┌─ Data rows
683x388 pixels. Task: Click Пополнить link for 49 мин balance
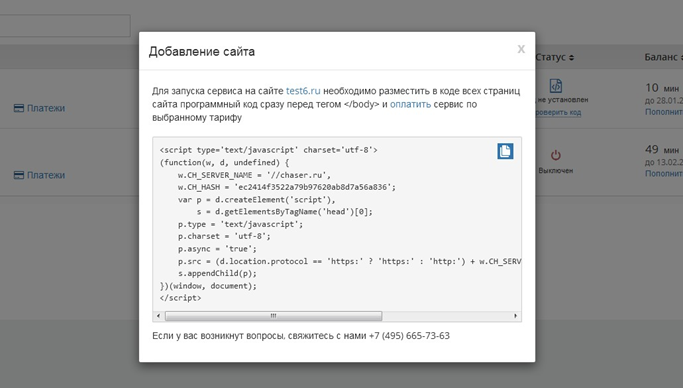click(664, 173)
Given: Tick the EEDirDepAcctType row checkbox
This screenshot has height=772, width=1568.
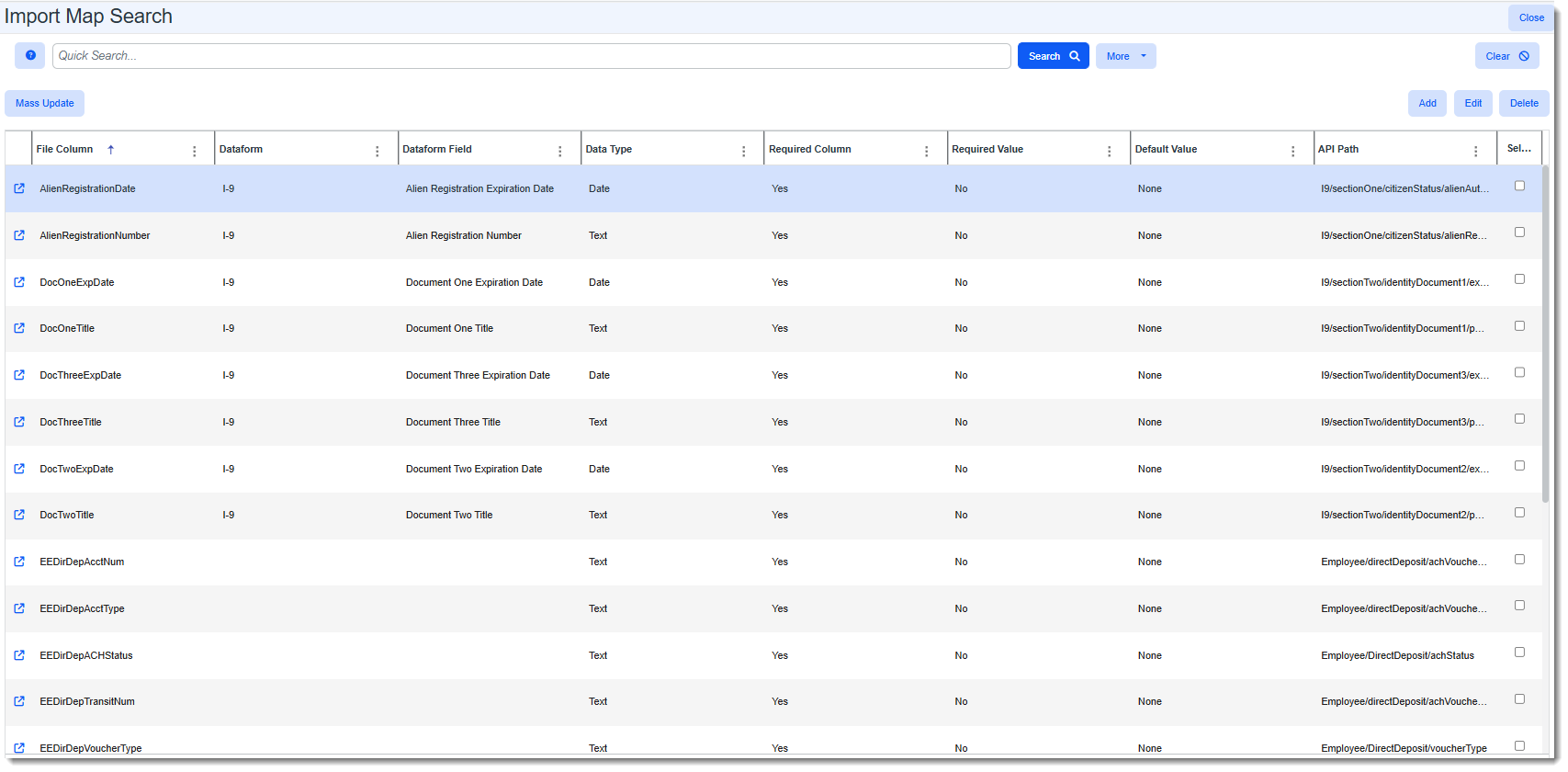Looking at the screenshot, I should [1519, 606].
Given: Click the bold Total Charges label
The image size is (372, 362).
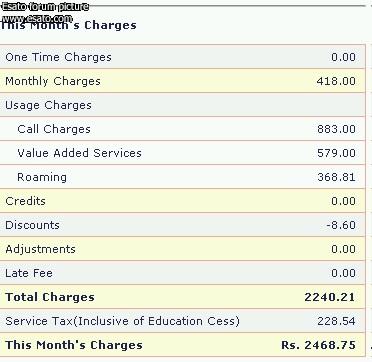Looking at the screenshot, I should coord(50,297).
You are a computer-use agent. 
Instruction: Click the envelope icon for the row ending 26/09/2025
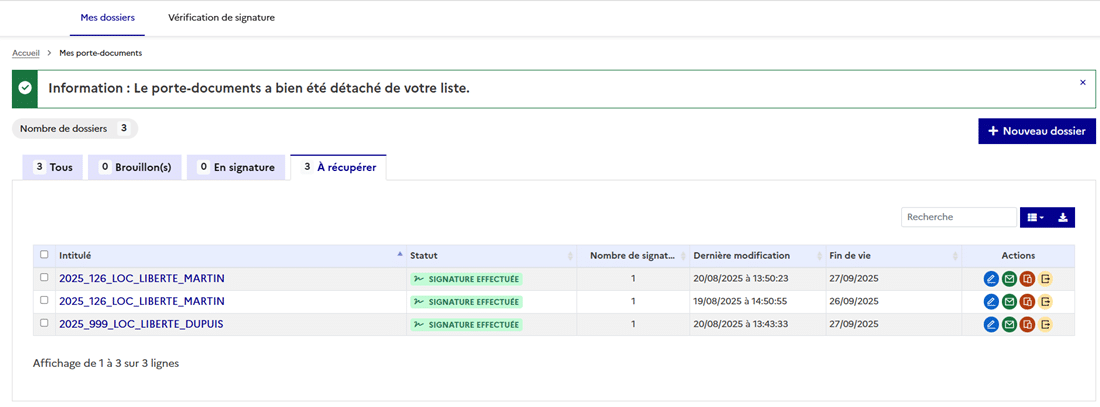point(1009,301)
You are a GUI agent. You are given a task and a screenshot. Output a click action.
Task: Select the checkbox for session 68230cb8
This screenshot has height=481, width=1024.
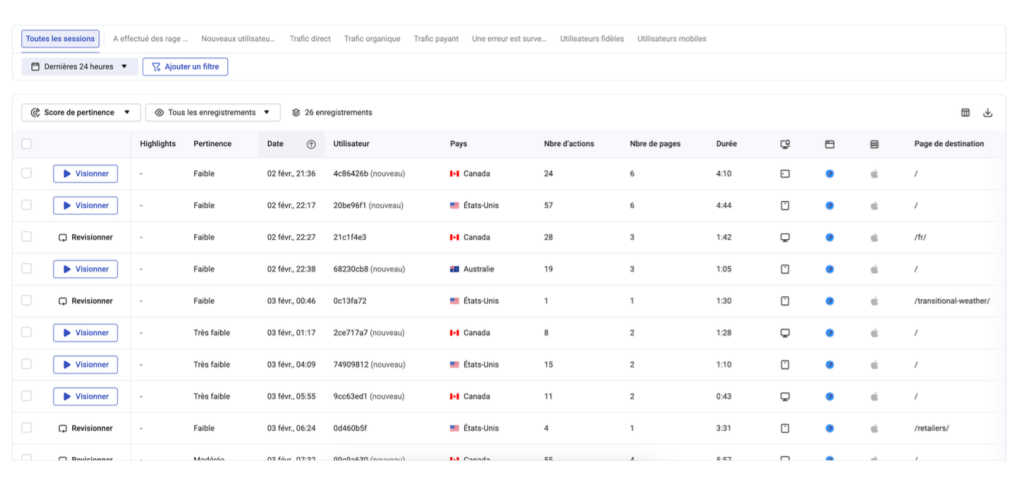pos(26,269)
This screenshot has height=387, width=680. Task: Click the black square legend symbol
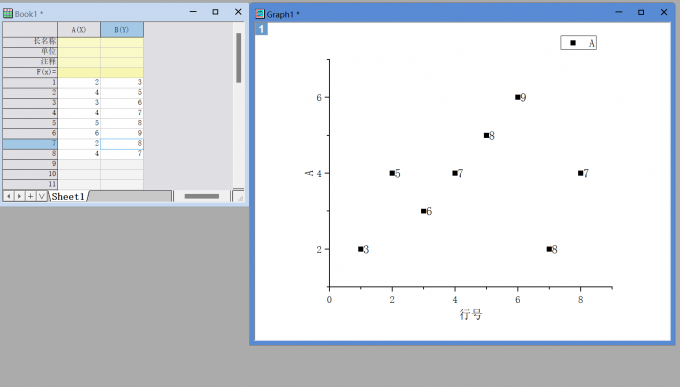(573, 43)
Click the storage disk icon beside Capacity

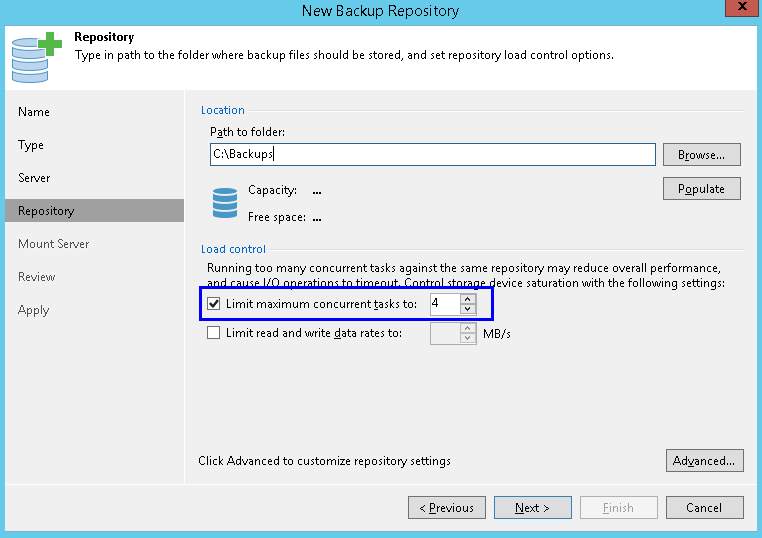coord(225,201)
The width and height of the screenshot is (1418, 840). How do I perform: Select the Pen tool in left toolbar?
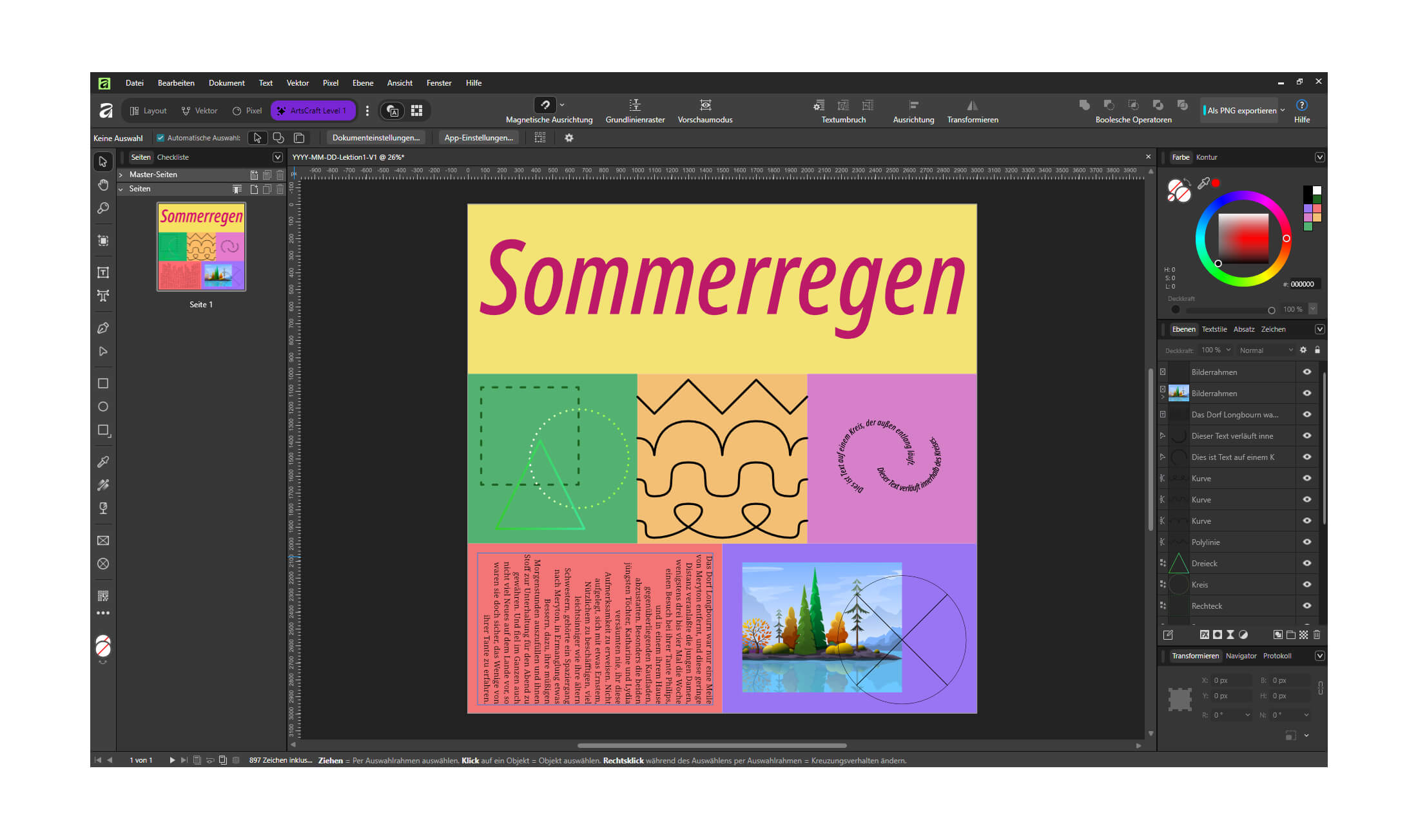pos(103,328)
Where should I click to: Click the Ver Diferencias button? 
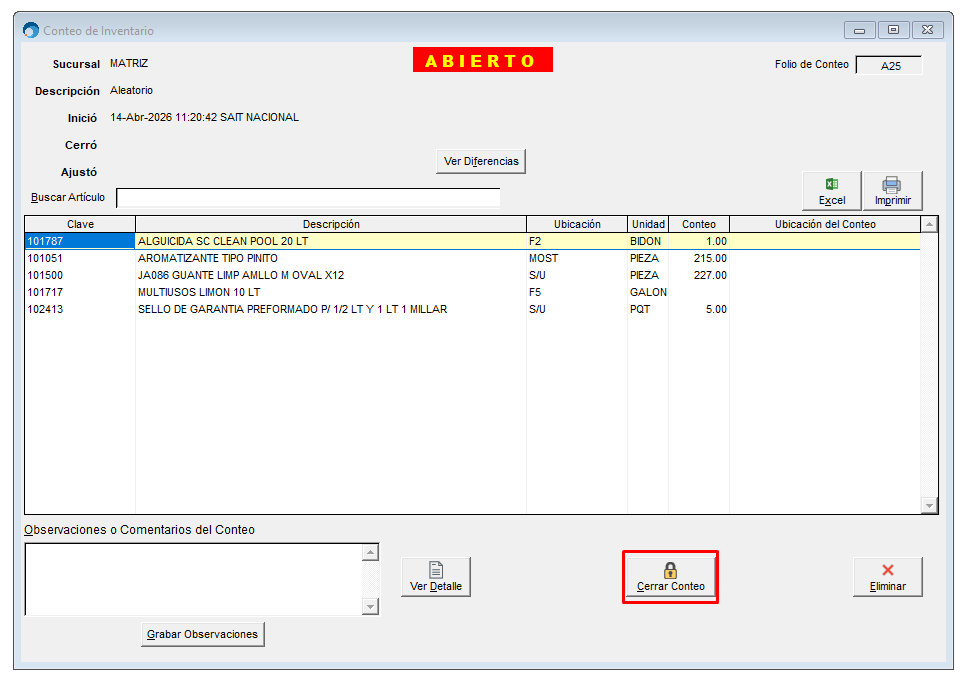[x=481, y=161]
└─
What you are asked to do – Please edit the rows above, replacing "checkbox" with "check box" and leaving everything else unchanged. Omit the pictures from your answer.

Problem solution –
683x388 pixels. Task: Click Пополнить link for 49 мин balance
click(664, 173)
Given: Tick the EEDirDepAcctType row check box
This screenshot has height=772, width=1568.
Looking at the screenshot, I should [1519, 606].
Given: Click the bold Total Charges label
The image size is (372, 362).
Looking at the screenshot, I should coord(50,297).
You are a computer-use agent. 
Instruction: Click the envelope icon for the row ending 26/09/2025
point(1009,301)
You are a GUI agent. You are given a task and a screenshot. Output a click action.
Task: Select the check box for session 68230cb8
This screenshot has height=481, width=1024.
pos(26,269)
This screenshot has height=387, width=680. Task: Click the black square legend symbol
(573, 43)
Click the storage disk icon beside Capacity

coord(225,201)
The width and height of the screenshot is (1418, 840). How do I perform: Select the Pen tool in left toolbar?
pos(103,328)
Where should I click to: Click the Ver Diferencias button? 
[x=481, y=161]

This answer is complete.